What to do: Count the lines below that contain the word "pixels", with case mattering. Reply with the number alone.

Raw data:
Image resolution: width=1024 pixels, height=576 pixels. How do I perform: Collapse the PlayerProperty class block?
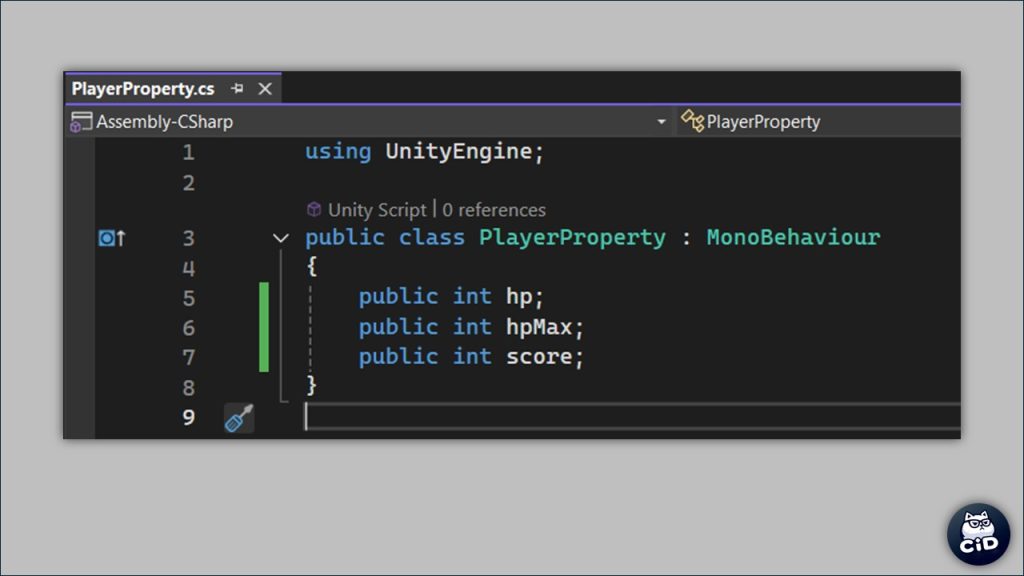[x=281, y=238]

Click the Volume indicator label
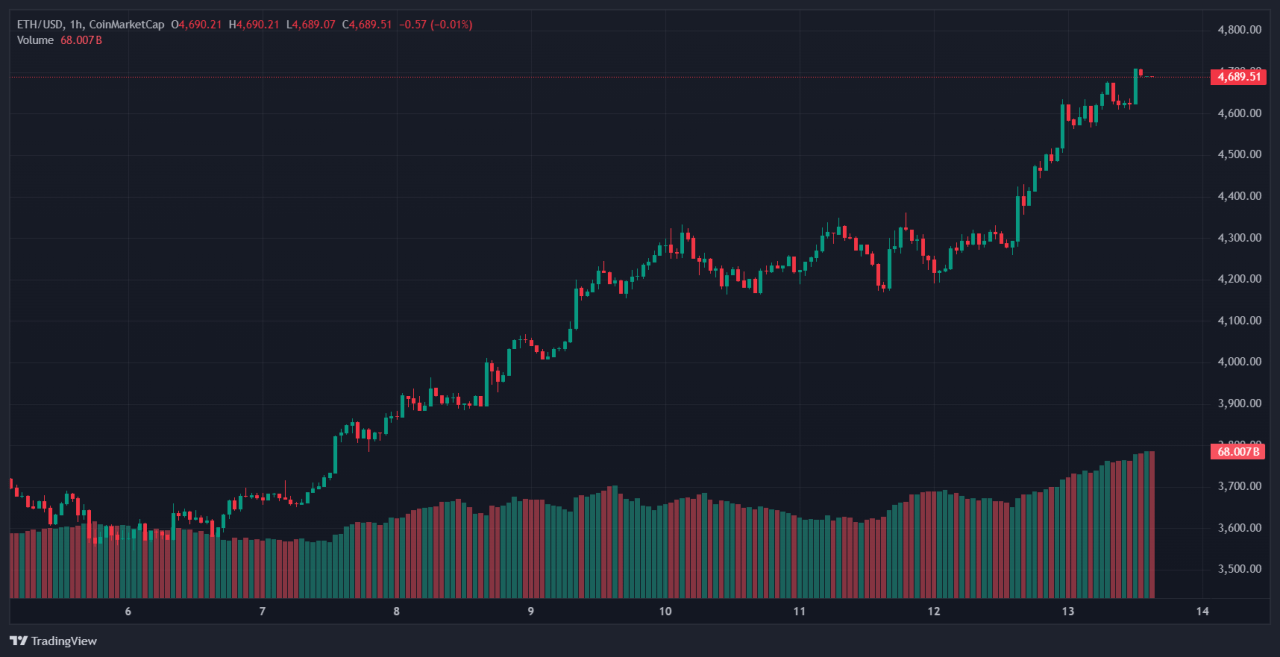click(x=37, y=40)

* * *

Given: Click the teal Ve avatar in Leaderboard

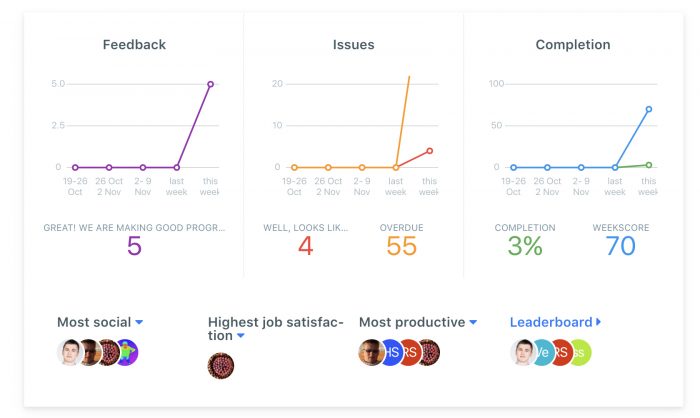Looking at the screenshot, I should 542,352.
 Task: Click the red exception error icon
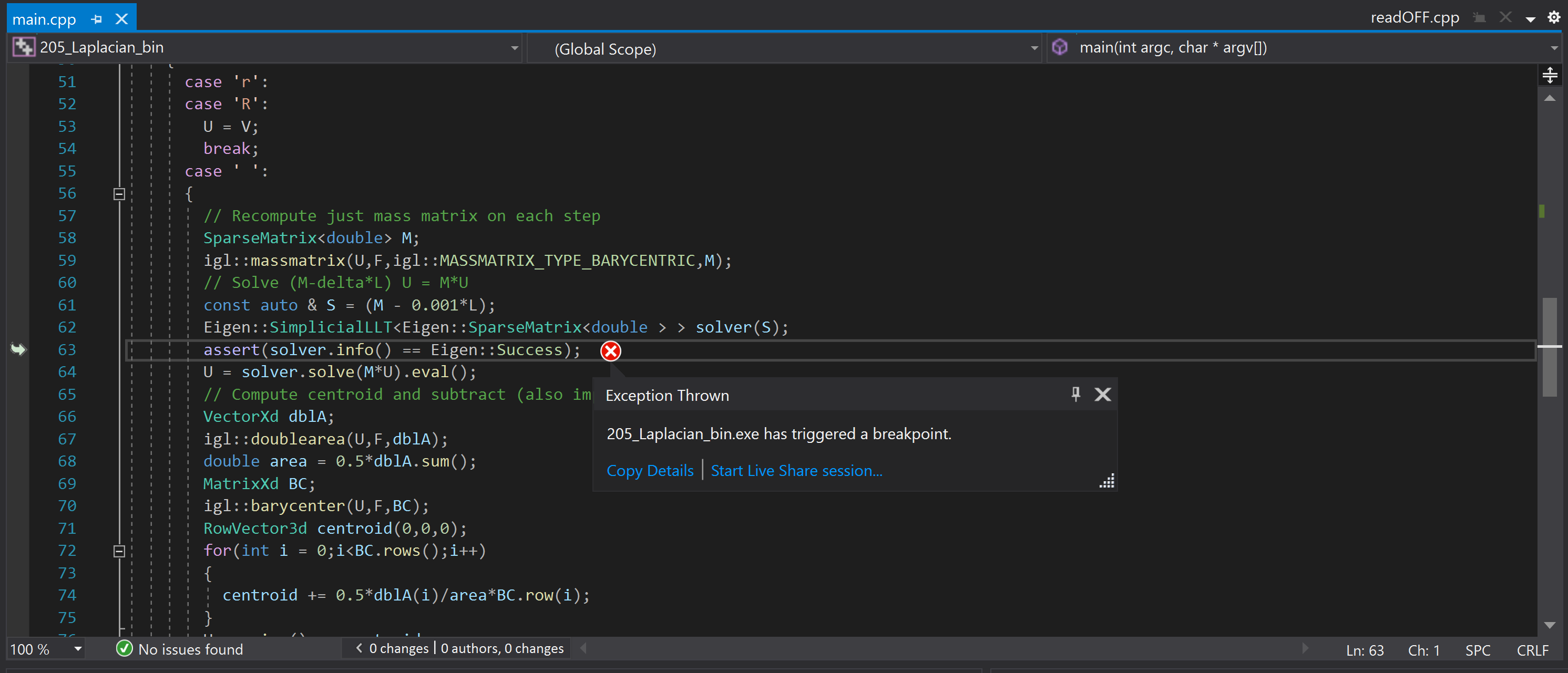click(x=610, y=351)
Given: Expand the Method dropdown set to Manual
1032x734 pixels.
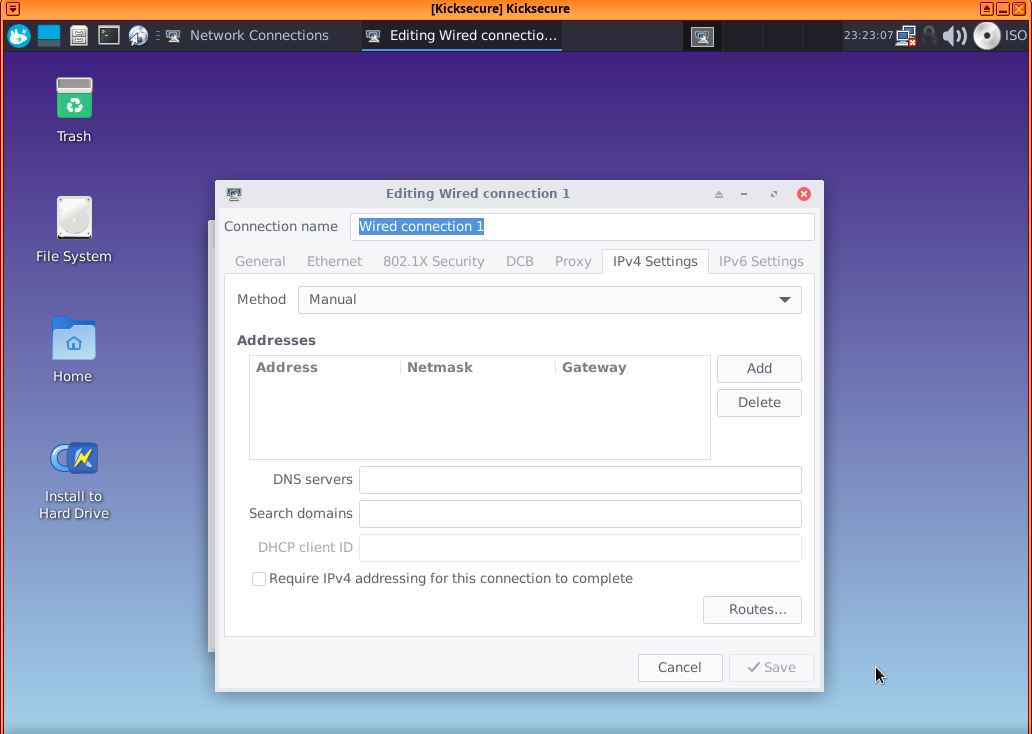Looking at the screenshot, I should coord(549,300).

Solution below: 2